◆ Exercise prompt ◆
Turn the records into a Markdown table with the columns Row and Line, starting with the first line of the records and going on through the line that contains "(x=479, y=559)". Leave out blank lines, and include only these lines.
##### Dataset rows
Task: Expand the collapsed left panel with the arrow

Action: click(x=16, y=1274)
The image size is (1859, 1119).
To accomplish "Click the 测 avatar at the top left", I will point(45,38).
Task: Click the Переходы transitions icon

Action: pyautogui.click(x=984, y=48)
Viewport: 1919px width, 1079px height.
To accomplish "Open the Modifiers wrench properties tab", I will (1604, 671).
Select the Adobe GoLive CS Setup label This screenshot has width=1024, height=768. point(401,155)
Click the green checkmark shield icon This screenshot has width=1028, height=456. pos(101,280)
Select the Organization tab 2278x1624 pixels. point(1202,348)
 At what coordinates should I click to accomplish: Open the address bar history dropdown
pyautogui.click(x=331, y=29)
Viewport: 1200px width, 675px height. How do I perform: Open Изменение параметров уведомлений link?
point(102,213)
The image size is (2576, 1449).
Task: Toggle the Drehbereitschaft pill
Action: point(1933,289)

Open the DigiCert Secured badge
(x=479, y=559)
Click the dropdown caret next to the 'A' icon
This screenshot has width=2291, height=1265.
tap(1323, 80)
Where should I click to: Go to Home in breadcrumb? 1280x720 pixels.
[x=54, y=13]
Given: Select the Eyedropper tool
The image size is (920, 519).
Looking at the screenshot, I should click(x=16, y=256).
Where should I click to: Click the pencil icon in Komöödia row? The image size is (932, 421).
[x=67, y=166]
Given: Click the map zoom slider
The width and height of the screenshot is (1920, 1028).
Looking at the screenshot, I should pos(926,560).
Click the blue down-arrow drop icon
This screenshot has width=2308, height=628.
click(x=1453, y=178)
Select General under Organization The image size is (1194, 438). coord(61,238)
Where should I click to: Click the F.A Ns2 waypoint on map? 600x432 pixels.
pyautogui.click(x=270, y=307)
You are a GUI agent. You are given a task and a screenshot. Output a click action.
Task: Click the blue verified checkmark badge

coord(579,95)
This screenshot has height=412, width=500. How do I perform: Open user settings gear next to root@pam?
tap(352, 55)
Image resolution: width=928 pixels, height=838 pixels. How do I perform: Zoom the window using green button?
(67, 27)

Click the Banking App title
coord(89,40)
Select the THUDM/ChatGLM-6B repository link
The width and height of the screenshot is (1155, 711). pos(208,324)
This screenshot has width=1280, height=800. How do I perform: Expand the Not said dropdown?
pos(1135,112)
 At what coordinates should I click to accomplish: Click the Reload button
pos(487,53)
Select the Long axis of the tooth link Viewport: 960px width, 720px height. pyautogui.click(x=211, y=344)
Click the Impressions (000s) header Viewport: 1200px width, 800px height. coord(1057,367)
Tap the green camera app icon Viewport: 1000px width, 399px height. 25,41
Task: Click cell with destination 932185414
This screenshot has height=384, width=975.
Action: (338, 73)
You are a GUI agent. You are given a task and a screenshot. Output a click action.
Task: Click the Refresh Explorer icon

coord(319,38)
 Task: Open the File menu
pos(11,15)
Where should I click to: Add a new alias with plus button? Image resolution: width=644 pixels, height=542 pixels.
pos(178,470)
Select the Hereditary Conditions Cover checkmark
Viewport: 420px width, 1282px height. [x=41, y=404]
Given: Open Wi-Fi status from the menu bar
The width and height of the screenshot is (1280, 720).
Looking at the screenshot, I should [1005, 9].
##########
◆ Exercise response ◆
| Row | Line |
|---|---|
| 1 | Task: Expand the collapsed left panel with the arrow |
| 2 | Action: click(x=16, y=1274) |
| 3 | The image size is (1859, 1119). |
| 4 | To accomplish "Click the 测 avatar at the top left", I will point(45,38). |
| 5 | Task: Click the Переходы transitions icon |
| 6 | Action: pyautogui.click(x=984, y=48) |
| 7 | Viewport: 1919px width, 1079px height. |
| 8 | To accomplish "Open the Modifiers wrench properties tab", I will (1604, 671). |
| 9 | Select the Adobe GoLive CS Setup label This screenshot has width=1024, height=768. point(401,155) |
| 10 | Click the green checkmark shield icon This screenshot has width=1028, height=456. pos(101,280) |
| 11 | Select the Organization tab 2278x1624 pixels. point(1202,348) |
| 12 |  At what coordinates should I click to accomplish: Open the address bar history dropdown |
| 13 | pyautogui.click(x=331, y=29) |
| 14 | Viewport: 1200px width, 675px height. How do I perform: Open Изменение параметров уведомлений link? |
| 15 | point(102,213) |
| 16 | The image size is (2576, 1449). |
| 17 | Task: Toggle the Drehbereitschaft pill |
| 18 | Action: point(1933,289) |
| 19 | Open the DigiCert Secured badge |
| 20 | (x=479, y=559) |